We will perform separate subgroup analyses (as listed in table 1) to investigate associations between emotion recognition (7 scores of interests: total score and by 6-basic emotions subscores) and three prespecified cognitive domains. Additionally, for each subgroup of analyses, we will conduct random-effects meta-regression analyses to investigate prespecified moderating effects of additional identified variables (as listed in table 1), on moderate associations where 10 or more studies were available.41 Specifically, meta-regression analyses will be conducted to investigate whether demographic and clinical variables (including age, sex, disease duration, EDSS score, severity of depression, severity of anxiety, fatigue, metacognition and alexithymia) are the cause for heterogeneity in any combined subgroup associations. We will investigate mean age, sex (ratio of female patients in the MS group), disease duration, EDSS scores as continuous moderators using meta-regression. Regarding severity of depression, anxiety, fatigue, metacognition and alexithymia, we will classify studies according to accepted cut-off scores of the used rating scales (no symptoms=0, mild symptoms=1, moderate symptoms=2, severe symptoms=3).

Discussion

We will conduct a systematic review and meta-analysis to characterise the association between emotion recognition and cognitive impairment in MS. Additionally, we will examine potential moderators to identify the potential factors that may moderate this relationship. Ultimately, this study will provide support either for an association of these disorders (in which emotion recognition deficits might result from more fundamental cognitive dysfunction), or for two distinct sets of symptoms which may occur independently, for targeted patient profiles. This meta-analysis will contribute to enhancing our understanding of MS-related disorders.

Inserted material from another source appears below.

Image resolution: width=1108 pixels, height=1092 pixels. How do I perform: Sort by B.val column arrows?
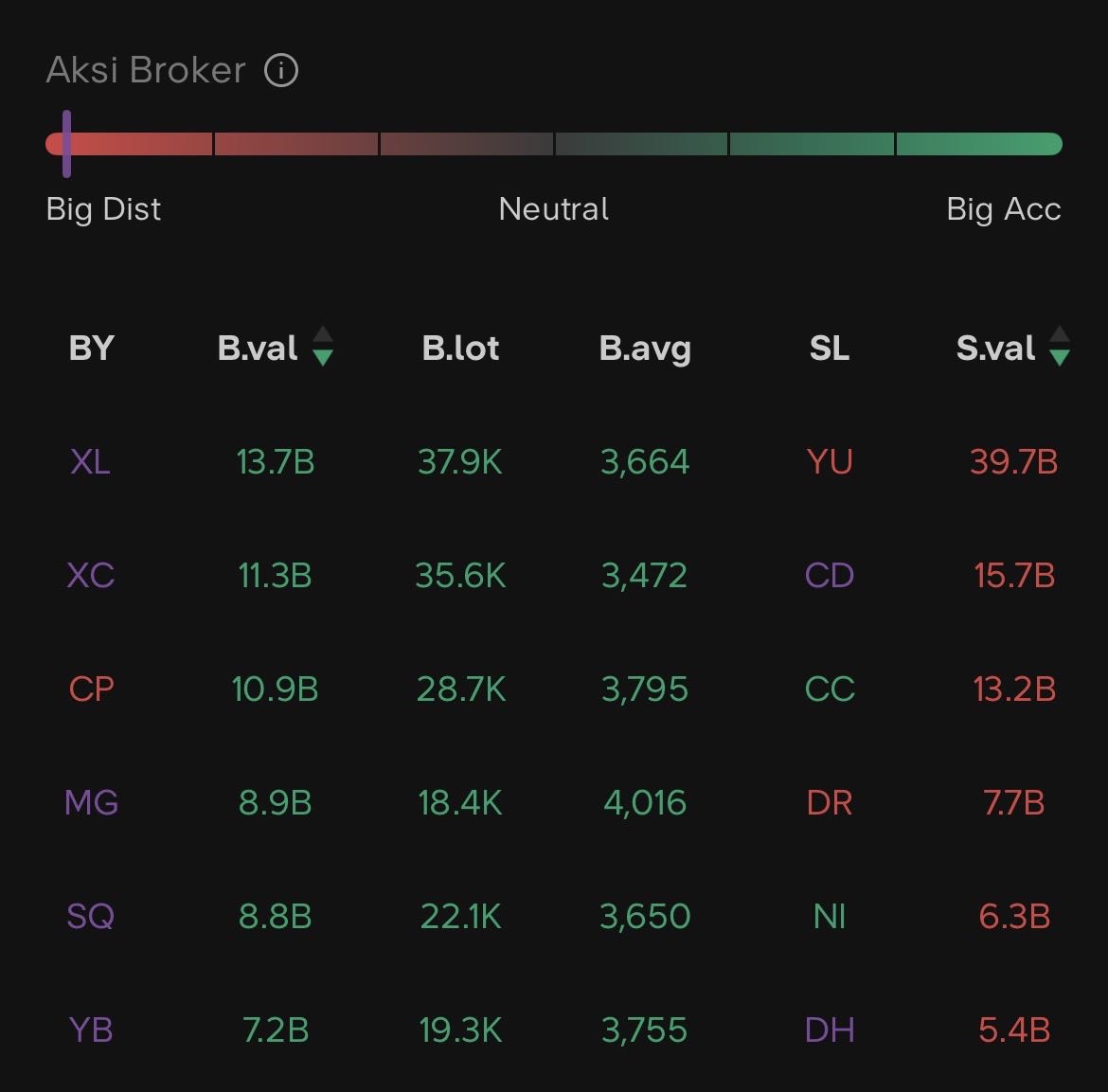tap(322, 347)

Our results may emphasise the need to increase awareness among clinicians of social-cognitive dysfunction that may appear independent of more fundamental cognitive dysfunction in targeted pwMS. Conversely, if those two sets of deficits seem to be associated, this may raise questions about how to address them. This work will help us provide recommendations for future clinical trials. Finally, a better understanding of MS-related symptoms is the first step towards improving MS disease management. In particular, socio-cognitive symptoms remain poorly managed in MS despite their high prevalence and burden.